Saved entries
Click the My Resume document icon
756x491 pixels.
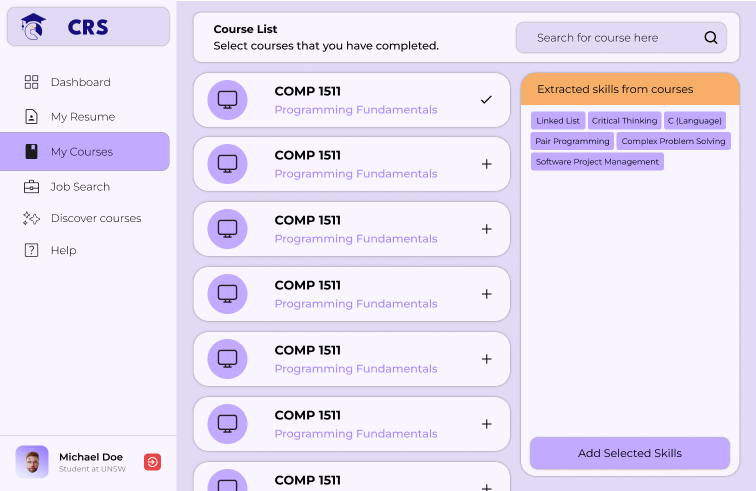pos(31,117)
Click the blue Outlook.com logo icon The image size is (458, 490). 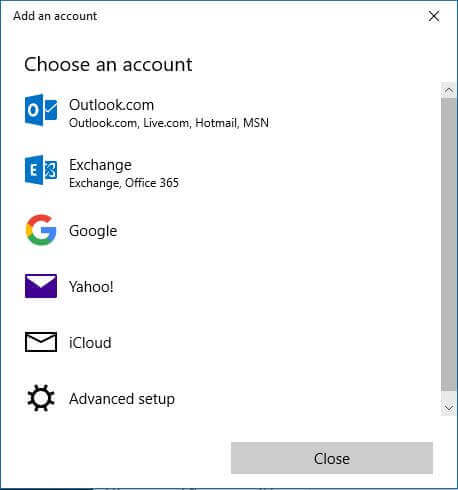point(41,110)
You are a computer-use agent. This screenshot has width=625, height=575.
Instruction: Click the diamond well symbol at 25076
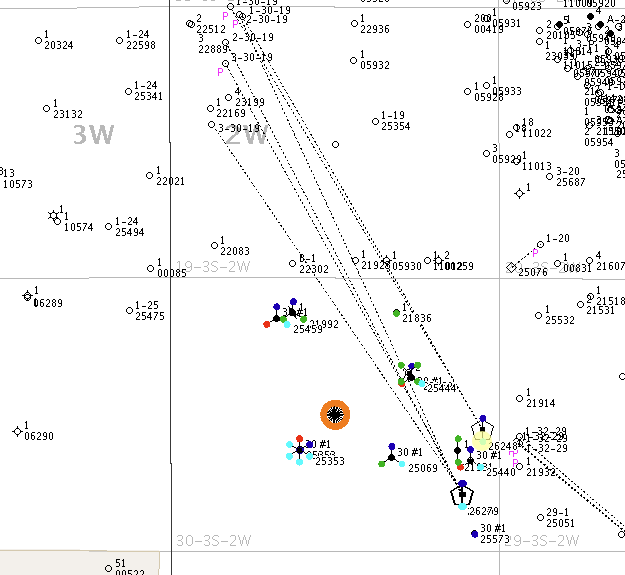[x=511, y=267]
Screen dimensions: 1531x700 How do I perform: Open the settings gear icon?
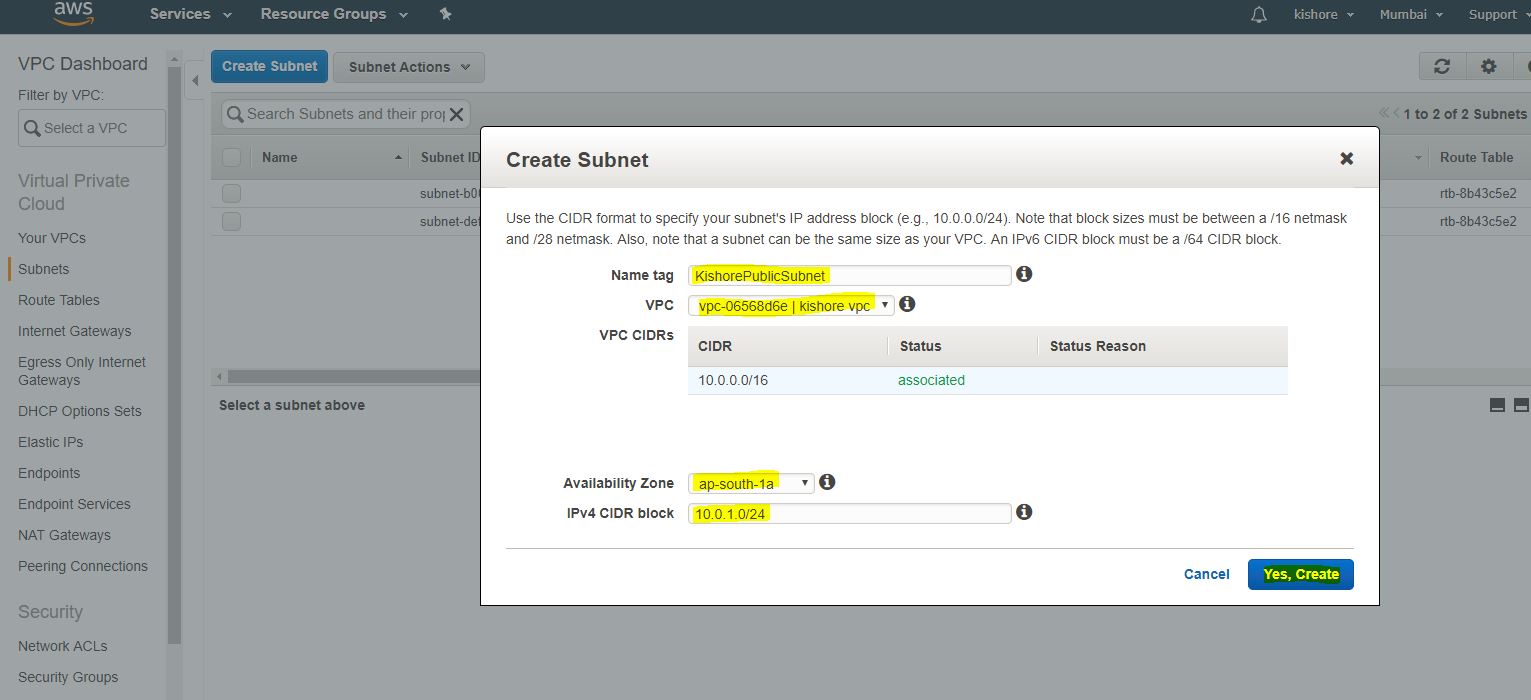click(x=1489, y=66)
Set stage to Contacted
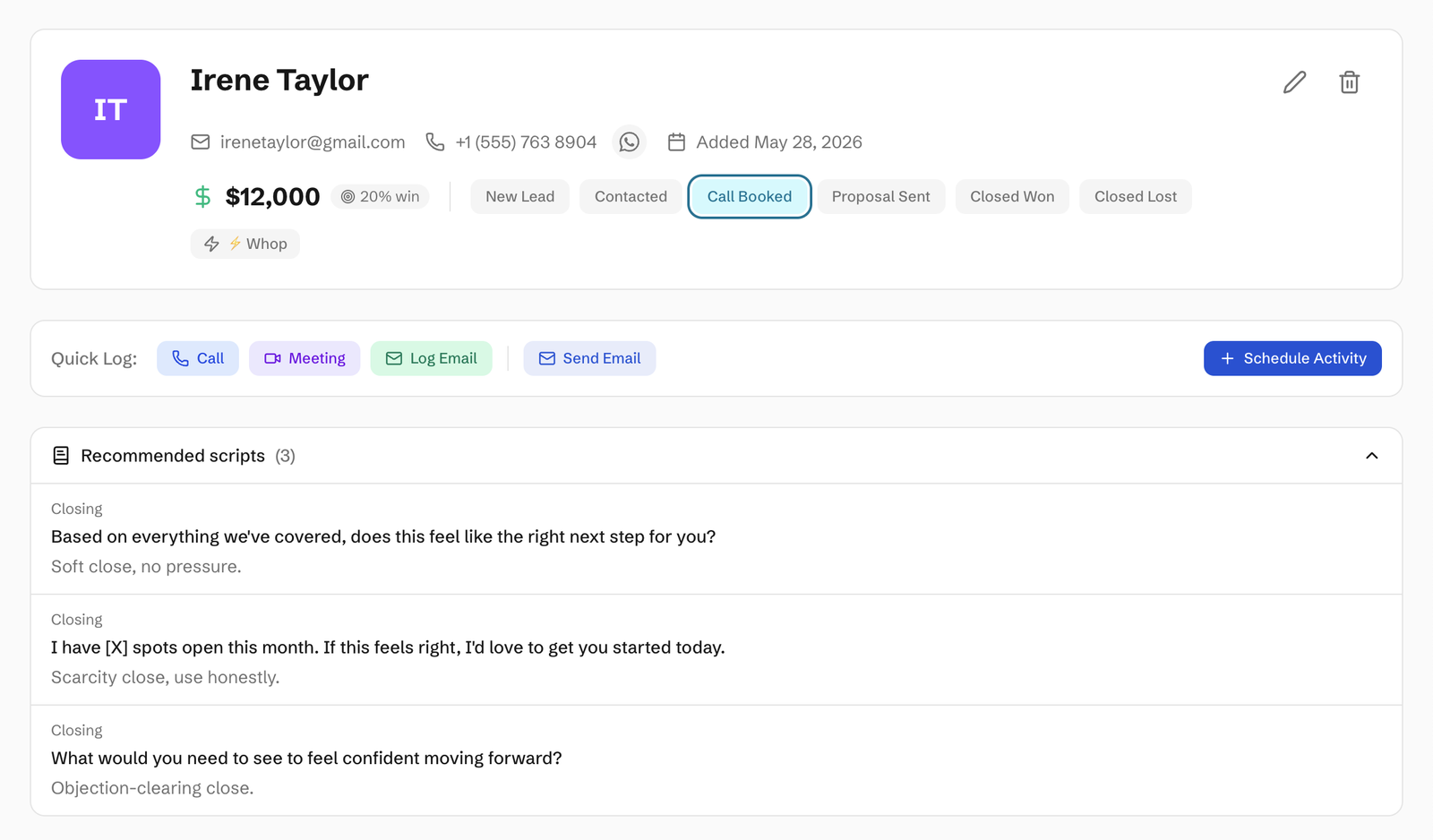Screen dimensions: 1433x840 [x=631, y=197]
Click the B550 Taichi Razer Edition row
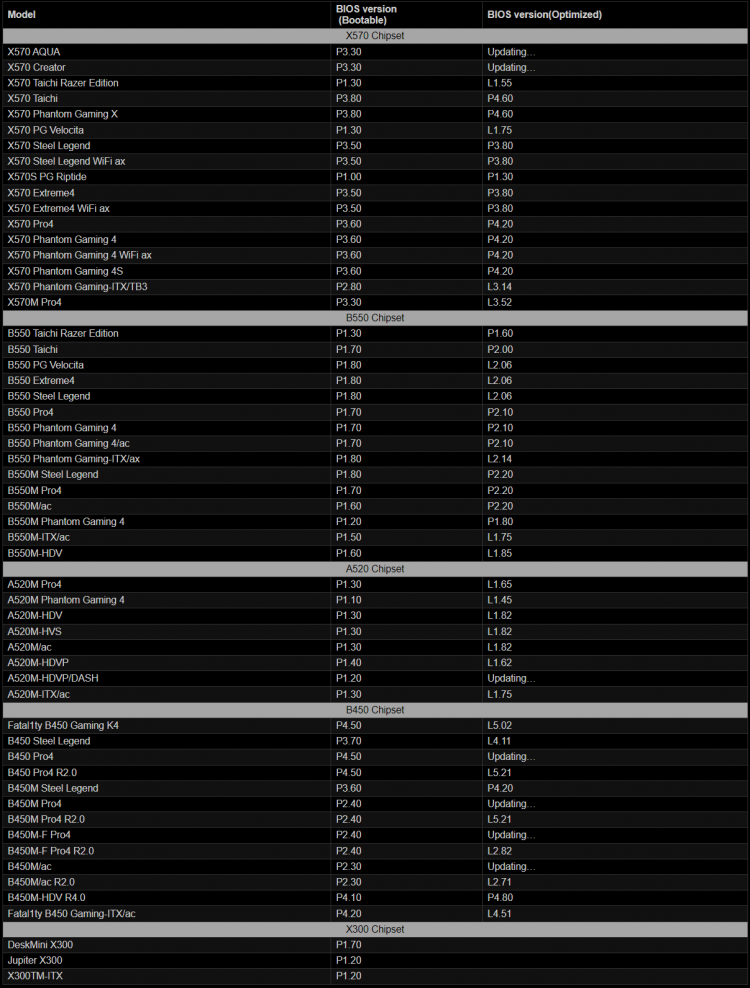Screen dimensions: 750x988 pos(375,333)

ABOUT THIS EXERCISE -
Retype, word for word, the lines from the one with "You are a computer-use" through the last line of the entries above, and only those lines. Leave pictures out.

ANSWER TO THIS PROBLEM -
You are a computer-use agent. This screenshot has width=625, height=575.
Instruction: Click the diamond well symbol at 25076
[x=511, y=267]
Screen dimensions: 1531x700 How do I perform: Open the settings gear icon?
click(x=1489, y=66)
Set stage to Contacted
Screen dimensions: 1433x840 [x=631, y=197]
Click the B550 Taichi Razer Edition row
Screen dimensions: 750x988 pos(375,333)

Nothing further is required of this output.